Three signals favour in-house. First, monthly transaction count consistently above 500 with multiple bank accounts or entities. Second, complex management-reporting needs requiring deep operational familiarity. Third, the AED 20,000+ fully-loaded cost of an in-house controller is justified by dedicated finance leadership. Three signals favour outsourcing: under 200 transactions per month, single-entity structure, founder still hands-on. The middle band — 200 to 500 transactions — is where most SMEs benefit from a hybrid: outsourced bookkeeping plus a part-time CFO retainer. The decision is rarely permanent; many UAE businesses outsource for the first three to five years, then transition in-house as scale justifies it.
What is the difference between a bookkeeper and an accountant?
A bookkeeper records financial transactions — bank entries, sales and purchase invoices, payroll postings, basic reconciliations. An accountant takes those records and produces higher-level outputs: VAT-201 returns, corporate tax computations, monthly management accounts, year-end financial statements and audit-preparation files. In a small UAE SME, one person often does both. In a larger setup, bookkeeping is delegated or outsourced while the accountant focuses on review, compliance and reporting. The legal status is identical — neither role is statutorily licensed — but the cost difference is significant: bookkeeping rates start at AED 50 to AED 100 per hour; accounting and compliance review rates start at AED 200 to AED 500 per hour.
Can a UAE accountant act as my tax agent?
No, unless they are also separately registered as an FTA tax agent. Under FDL 28/2022 on Tax Procedures, only persons listed on the FTA's tax-agent register can formally represent a taxable person before the FTA — submitting voluntary disclosures, responding to audit notifications, attending FTA meetings on the client's behalf. A general accountant can prepare your VAT-201 and corporate tax return, advise on compliance, and assist with audit-preparation documents, but cannot sign as your representative before the FTA. Velmont Crest is a DED-licensed accounting firm and is not a registered FTA tax agent — we provide accounting and advisory support, and refer clients to licensed tax agents when formal FTA representation is required.
Should I check my accountant's references in the UAE?

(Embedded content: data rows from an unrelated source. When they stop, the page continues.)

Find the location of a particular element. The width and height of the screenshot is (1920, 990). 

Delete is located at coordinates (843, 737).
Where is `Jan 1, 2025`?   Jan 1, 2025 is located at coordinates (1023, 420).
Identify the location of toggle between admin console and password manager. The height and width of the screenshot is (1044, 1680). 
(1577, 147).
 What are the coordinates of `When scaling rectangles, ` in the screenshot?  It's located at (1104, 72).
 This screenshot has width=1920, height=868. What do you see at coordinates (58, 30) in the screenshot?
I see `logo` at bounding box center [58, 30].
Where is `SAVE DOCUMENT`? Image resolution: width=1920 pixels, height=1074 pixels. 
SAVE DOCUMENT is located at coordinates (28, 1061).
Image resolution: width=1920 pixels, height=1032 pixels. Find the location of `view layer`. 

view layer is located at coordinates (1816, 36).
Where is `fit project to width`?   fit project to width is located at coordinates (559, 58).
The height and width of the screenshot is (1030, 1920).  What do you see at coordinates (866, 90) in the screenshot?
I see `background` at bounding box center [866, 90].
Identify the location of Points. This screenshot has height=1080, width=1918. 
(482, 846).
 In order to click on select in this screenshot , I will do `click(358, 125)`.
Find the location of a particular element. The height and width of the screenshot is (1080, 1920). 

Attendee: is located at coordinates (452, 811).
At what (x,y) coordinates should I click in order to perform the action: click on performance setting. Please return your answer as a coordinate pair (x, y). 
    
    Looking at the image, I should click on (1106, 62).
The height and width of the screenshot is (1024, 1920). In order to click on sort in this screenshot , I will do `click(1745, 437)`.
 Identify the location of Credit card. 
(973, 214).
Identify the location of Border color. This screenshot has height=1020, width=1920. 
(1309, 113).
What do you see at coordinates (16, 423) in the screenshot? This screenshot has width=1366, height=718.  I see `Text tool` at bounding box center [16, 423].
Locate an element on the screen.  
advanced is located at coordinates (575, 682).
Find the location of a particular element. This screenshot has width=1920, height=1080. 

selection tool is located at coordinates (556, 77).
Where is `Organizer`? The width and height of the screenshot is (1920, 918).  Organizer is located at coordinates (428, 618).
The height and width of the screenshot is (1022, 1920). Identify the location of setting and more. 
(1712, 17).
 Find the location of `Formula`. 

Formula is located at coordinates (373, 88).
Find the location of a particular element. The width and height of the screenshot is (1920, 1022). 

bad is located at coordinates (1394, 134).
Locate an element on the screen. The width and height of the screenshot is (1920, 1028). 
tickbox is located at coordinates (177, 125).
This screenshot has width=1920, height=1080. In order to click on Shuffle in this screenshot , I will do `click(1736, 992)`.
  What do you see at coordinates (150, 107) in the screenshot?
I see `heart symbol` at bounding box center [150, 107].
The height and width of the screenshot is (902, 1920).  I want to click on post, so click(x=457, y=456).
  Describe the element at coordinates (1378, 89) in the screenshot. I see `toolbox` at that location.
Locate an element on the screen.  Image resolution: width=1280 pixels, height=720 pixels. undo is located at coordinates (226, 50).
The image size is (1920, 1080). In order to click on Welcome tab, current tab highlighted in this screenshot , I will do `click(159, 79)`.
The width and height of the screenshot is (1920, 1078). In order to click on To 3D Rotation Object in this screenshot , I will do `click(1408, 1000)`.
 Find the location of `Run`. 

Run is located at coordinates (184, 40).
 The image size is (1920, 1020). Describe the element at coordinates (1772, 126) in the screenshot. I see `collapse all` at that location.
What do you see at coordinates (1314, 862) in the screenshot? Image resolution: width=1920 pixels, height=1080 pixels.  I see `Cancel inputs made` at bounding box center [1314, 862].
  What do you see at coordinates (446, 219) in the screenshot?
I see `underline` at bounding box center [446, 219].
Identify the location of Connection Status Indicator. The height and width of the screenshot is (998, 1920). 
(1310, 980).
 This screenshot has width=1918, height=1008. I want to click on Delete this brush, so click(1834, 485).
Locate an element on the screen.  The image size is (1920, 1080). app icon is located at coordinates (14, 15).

Yes — and ask specifically for references from clients in your sector and of similar size. Because the title 'accountant' is unregulated in the UAE, the standard of work varies enormously between providers. Useful reference questions include: how long have you worked with them, what specifically do they do for you, how do they handle VAT-201 deadlines, what happens when there is a query or problem, who reviews the work, what is their turnover of staff. Also ask the accountant for sample anonymised management accounts they have produced and a written engagement letter showing scope, deliverables and fees. The combination of references plus sample work plus a clear engagement letter filters out the bulk of low-quality providers.
How do I switch UAE accountants without disrupting compliance?
Plan the switch around your VAT-201 cycle and CT year-end. The cleanest handover happens immediately after a VAT-201 filing — books reconciled, FTA position current, new accountant starts with a clean cut-off. Required handover documents: latest trial balance, general ledger for the current year, VAT-201 returns and workpapers for the last two years, CT returns and computations, payroll and WPS files for the last twelve months, bank statements and reconciliations, and accounting-software access. A professional outgoing accountant cooperates fully — disengagement letters and handover summaries are standard. Allow four to six weeks for a small SME; longer for multi-entity or backlog scenarios.